# Required action
Answer these from the article on Maine's February home sales:
(a) How many homes were sold in Maine in February?
(b) What was the average number of days homes stayed on the market in February?
(c) What was the median home sale price from Dec. 31 to Feb. 28?

# Selected passage

[Start of section]

If Maine’s real estate market got off to a sluggish start in January, it slowed to a snail’s pace in February.
Last month, Maine real estate agents sold the fewest number of homes since at least the pandemic (and possibly ever), despite an overall increase in inventory and prices that, while still high, are showing signs of leveling out.
Data released Tuesday by the Maine Association of Realtors suggests it hasn’t been an auspicious start to the year, but a better spring market could be on the horizon.
Here are three takeaways from the February sales report.
S-L-O-W
Just 691 homes changed hands last month, an almost 9% decrease from February 2025. Prices increased to a median of $395,000, about 3.5% above the prior year.
The median means that half of the homes sold for more while half sold for less.
January, February and March historically are the slowest months for Maine’s seasonally driven housing market, but last month’s numbers were the first time since at least 2019 that agents sold fewer than 700 homes.
It wasn’t immediately clear if it was the fewest on record, but home sales generally started slowing down during the pandemic.
Maine’s low inventory has not helped spur more sales, but the 3,484 homes on the market last month — while a smidge fewer than the 3,769 in January — is significantly higher than it was even a year ago when there were 2,902 homes listed, according to data from the Federal Reserve Bank of St. Louis.
Comparatively, the state’s for-sale inventory hit an all-time low of 1,550 in March 2022, when 1,031 homes were sold.
Homes are lingering on the market for longer, with an average of 47 days in February, up from 40 days in February 2025 and up from the record-low six days in June 2023, according to data from MaineListings.
That’s not necessarily bad news for Maine’s prospective homebuyers.
Judy Oberg, president of the Maine Association of Realtors, said the data indicates that more buyers and sellers are negotiating and that some parts of the state may be returning to a more even keel.
LOWER RATES
There are other bright spots on the horizon.
Mortgage rates in February dipped below 6% for the first time since 2022 and were a full percentage point below this time in 2024, according to mortgage buyer Freddie Mac.
Rates have since stabilized at 6%, “spurring activity from buyers, sellers and owners,” Freddie Mac said in a news release. “As a result, refinance activity is up and purchase applications are ahead of last year’s pace.”
Prices may also be on their way down.
The Maine Association of Realtors also looks at three months of data in county-by-county comparisons to get a larger sample size of sale transactions.
During the last rolling quarter, prices inched downward by just over 1%. The median home sale price from Dec. 31 to Feb. 28 was $389,000, compared to $393,000 over the same span the year before.

[End of section]

# Record set
[Start of section]

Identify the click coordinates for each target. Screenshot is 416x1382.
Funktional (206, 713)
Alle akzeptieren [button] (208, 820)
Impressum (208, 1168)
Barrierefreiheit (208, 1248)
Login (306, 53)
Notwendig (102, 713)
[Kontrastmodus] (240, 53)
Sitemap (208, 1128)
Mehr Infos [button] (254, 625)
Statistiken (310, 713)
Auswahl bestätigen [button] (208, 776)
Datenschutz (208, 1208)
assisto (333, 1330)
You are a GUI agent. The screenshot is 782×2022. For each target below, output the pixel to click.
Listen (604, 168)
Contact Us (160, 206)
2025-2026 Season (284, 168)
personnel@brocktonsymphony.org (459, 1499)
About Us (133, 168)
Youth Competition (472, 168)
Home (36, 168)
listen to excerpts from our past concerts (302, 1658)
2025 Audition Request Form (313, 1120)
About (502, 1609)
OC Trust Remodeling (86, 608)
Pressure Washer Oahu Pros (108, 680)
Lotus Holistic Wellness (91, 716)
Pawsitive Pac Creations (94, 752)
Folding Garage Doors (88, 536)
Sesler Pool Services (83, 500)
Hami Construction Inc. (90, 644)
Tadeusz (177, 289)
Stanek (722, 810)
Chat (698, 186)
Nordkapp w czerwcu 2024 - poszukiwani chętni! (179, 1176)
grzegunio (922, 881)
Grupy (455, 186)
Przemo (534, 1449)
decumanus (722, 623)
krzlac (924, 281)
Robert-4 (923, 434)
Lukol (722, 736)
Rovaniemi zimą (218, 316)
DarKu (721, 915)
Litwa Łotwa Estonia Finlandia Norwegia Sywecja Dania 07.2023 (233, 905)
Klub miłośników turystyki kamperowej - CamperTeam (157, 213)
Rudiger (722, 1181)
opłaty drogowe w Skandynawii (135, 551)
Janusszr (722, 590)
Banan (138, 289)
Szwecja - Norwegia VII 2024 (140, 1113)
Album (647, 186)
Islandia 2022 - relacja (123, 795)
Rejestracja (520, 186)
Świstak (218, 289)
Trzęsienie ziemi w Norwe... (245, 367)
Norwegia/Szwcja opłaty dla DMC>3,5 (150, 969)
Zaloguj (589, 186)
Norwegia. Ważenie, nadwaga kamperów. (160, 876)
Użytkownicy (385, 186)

[End of section]

# Reply
(a) 691
(b) 47 days
(c) $389,000